Just like humans, dogs are emotional beings. Apart from being extremely loyal, dogs also possess the ability to connect with their pet parents easily. When they find themselves in distress, dogs can start experiencing problems like howling, barking, digging, and chewing, as well as frequent defecation and urination. Unfortunately, some people believe that these actions are nothing but poor house manners, which couldn’t be any further from the absolute truth.
Suppose you’ve ever noticed your dog performing any of the actions mentioned above. In that case, there’s a good chance that they are suffering from separation anxiety – an issue that dogs tend to suffer when they sense a period of separation from their owners. This has become an even bigger problem due to the ongoing pandemic since dogs have gotten used to their owners being at home the whole time. Because the world is expected to start opening up again soon, we should start preparing our dogs for it right now.
How to Identify if Your Dog Has Separation Anxiety
When treating a dog suffering from separation anxiety, it’s essential to teach the dog how to enjoy – or at least tolerate – the feeling of being alone at home. That being said, some of the most common symptoms of separation anxiety include:
- Defecating and urinating: Some dogs defecate and urinate after being left alone at home by their pet parents.
- Howling and barking: A dog might start howling or barking for a long duration once its pet parents leave the house.
- Digging, chewing, and destruction: Some dogs might start digging on doors and doorways, chewing on window sills or door frames, or destroying household objects when they’re home alone.
- Escaping: A dog might try to flee from the premises after being left alone at home.
- Pacing: Some dogs will start pacing in a particular pattern when left alone at home.
- Coprophagia: Some dogs will defecate and then consume some or all of their excrement when they are left alone at home.
Talk to a good dog trainer to discuss and understand your dog’s behavior. They would also be able to guide you on what should be your next steps to make your doggie happy and fun-loving.
How to Prepare Your Dog for Being Left Alone
As you may already know, some dogs are already cool with the feeling of being left alone. However, suppose you happen to have a dog that DOES suffer from separation anxiety. In that case, there are some simple things that you can do to make everything so much easier for them, especially now that the world is slowly returning to its original, normal state. And now, here’s what you can do to make it easier for your dog to adapt to the feeling of being left alone!
Take Small Steps of Separation
Similar to what you may have done before the lockdown era; you can always try taking some small steps of separation to help your dog get used to you not being around the whole time.
Dog trainers recommend following something known as the departure process.

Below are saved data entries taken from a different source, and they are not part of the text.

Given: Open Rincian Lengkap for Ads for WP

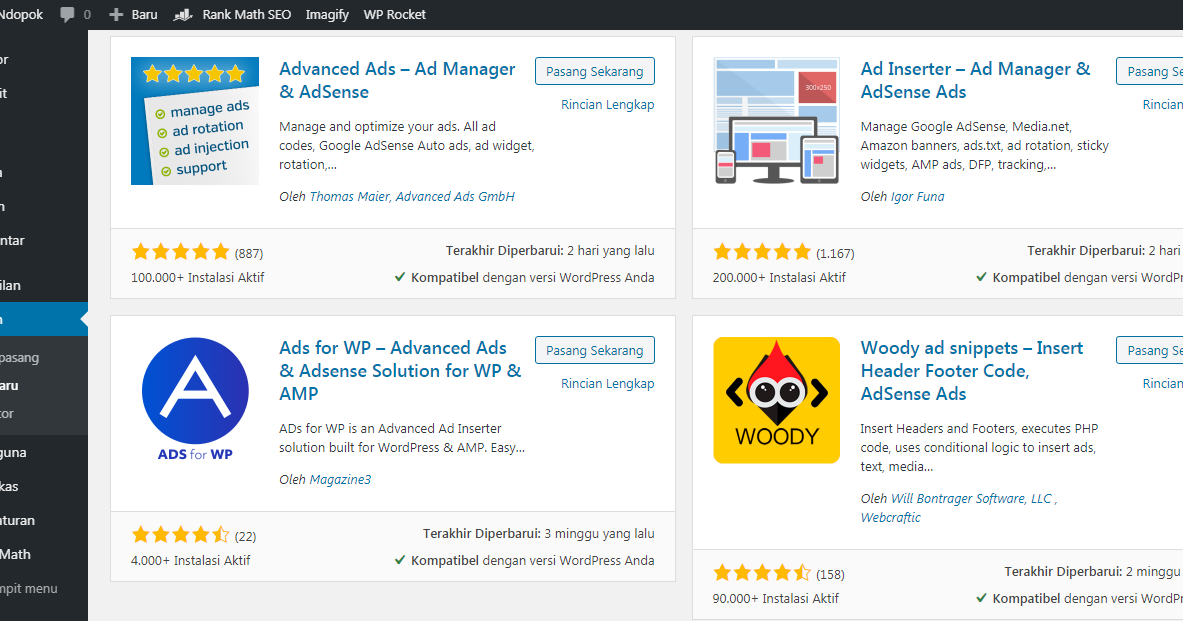Looking at the screenshot, I should click(x=608, y=383).
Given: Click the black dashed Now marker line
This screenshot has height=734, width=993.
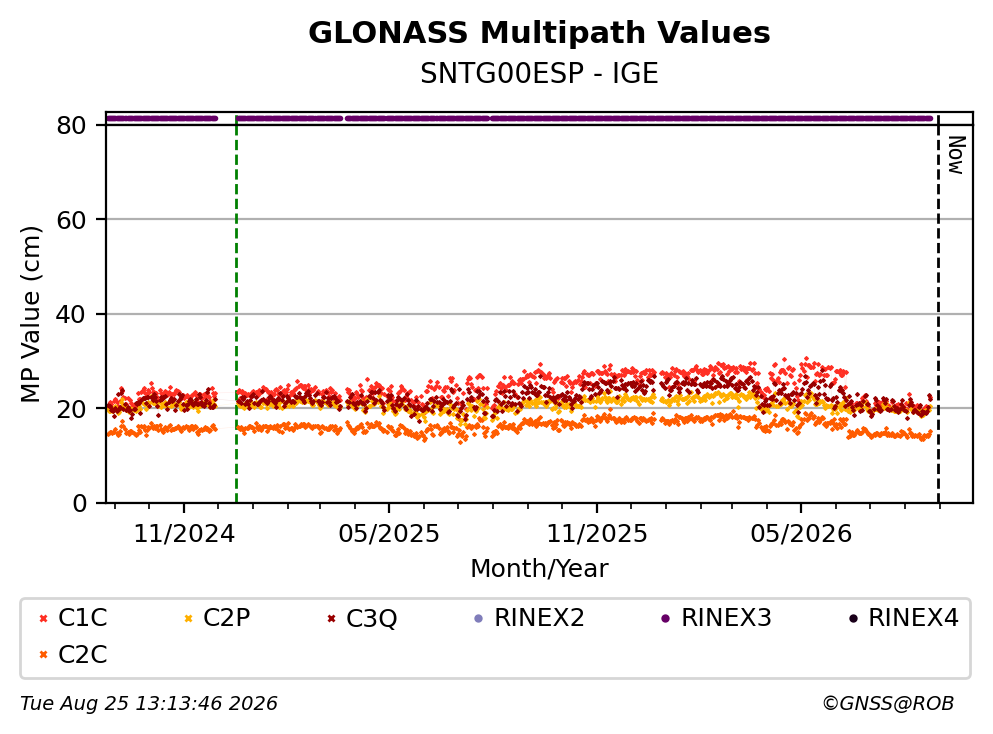Looking at the screenshot, I should (938, 309).
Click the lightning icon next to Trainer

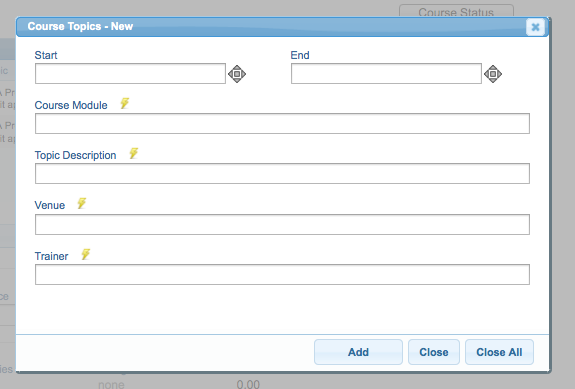(86, 254)
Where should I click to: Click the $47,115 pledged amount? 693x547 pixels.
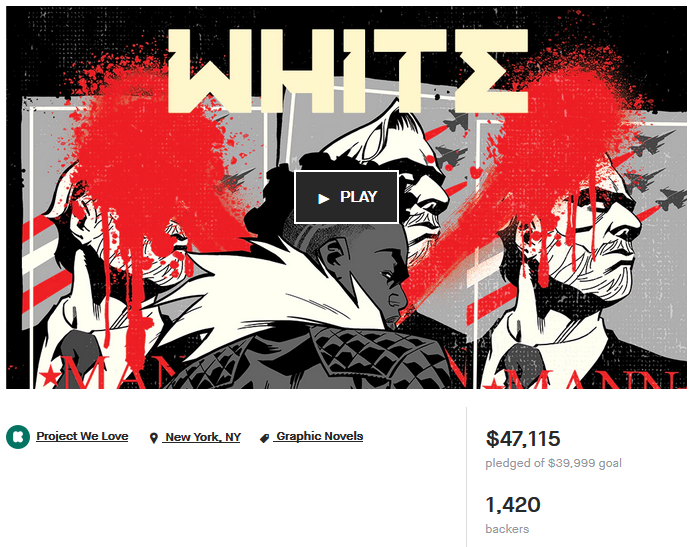523,439
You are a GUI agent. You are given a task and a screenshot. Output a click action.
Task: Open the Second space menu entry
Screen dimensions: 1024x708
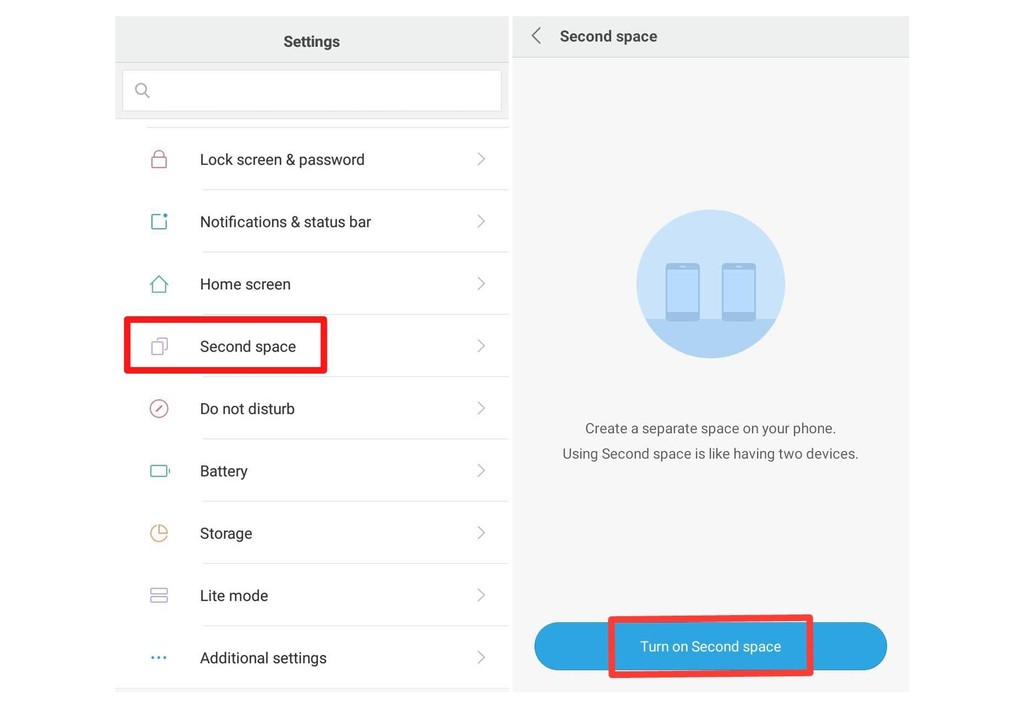(248, 347)
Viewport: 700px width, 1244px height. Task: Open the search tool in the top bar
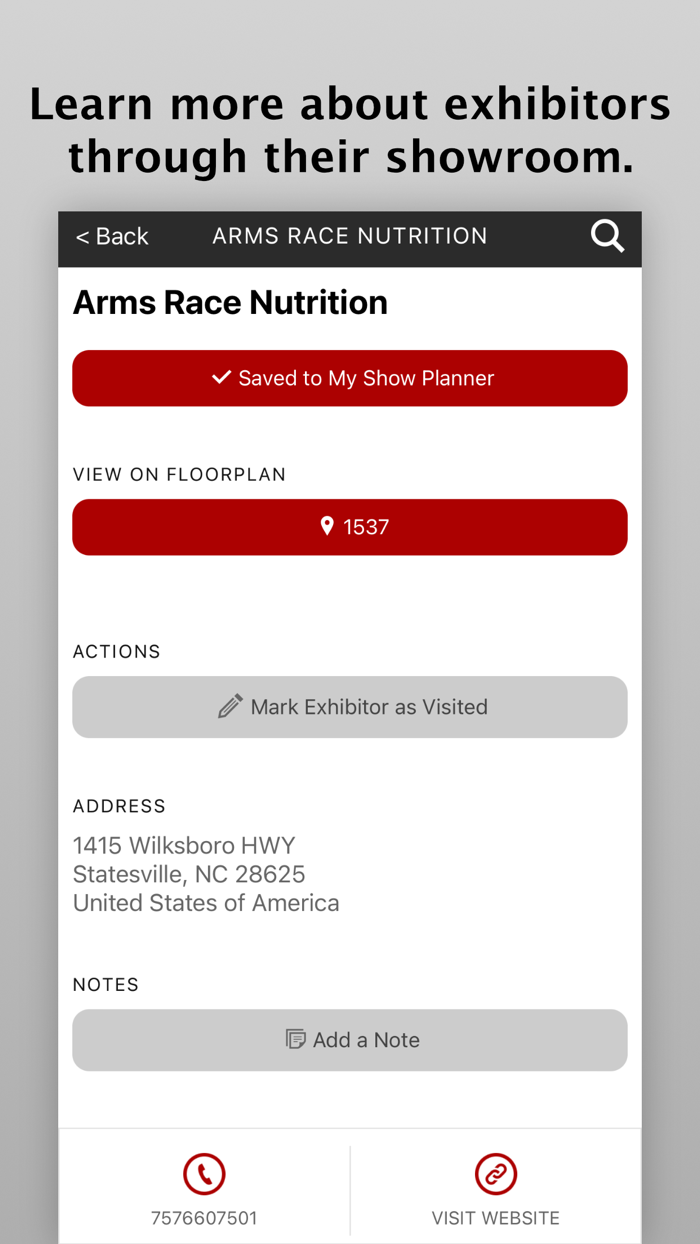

To initiate this process, all you need to do is give your dog a treat and then step out of your home for a few minutes. Then, slowly increase the time you spend out of the house each time you do this and keep repeating this same exercise until your dog starts realizing that you keep coming back every time. Basically, the idea is to show your dog that even if you leave home, you’ll always keep coming back to spend some quality time with them.
Set Up a Den for Your Dog
Dogs tend to have at least one spot that they like to ‘’call’’ their safe space. This area makes them feel happy, secure, and comfortable. Therefore, you should do your best to identify your dog’s den and make that area as comfortable as possible. Also, if your dog is afraid of thunder and you see that it might start raining in your area soon, you should close all the windows and turn on a small lamp before leaving home.
Spend Some Quality Time with Your Dog
If your dog is still pretty young and full of energy, a little bit of play-time in the morning will make it easier for your dog to get some rest while you’re away from home. You should also leave a few things that are safe to chew around the house so your dog doesn’t get bored at any point.
Make Every Weekend Special
Be sure your dog has begun to adjust to not having you around the whole time. Then, try and find a way to do more of your dog’s favorite things together during the weekends. Spending time with your dog is good in terms of health for both of you. And since dogs have an incredible internal sense of time, your four-legged friend will slowly start looking forward to the next weekend.
As we all know, dogs are some of the most lovable animals in the world. Because of this, you should always try and spend as much time as you can with your four-legged friend. Don’t forget to keep taking your dog out for a walk whenever you can, and be sure to let them play with other dogs occasionally as well. Teaching your dog how to perform some special tricks is an excellent way to increase their mental activity. You can do many things to make it easier for your dog to cope with you not being at home for a while whenever you decide to leave the house. So keep on practicing, and everything should be okay.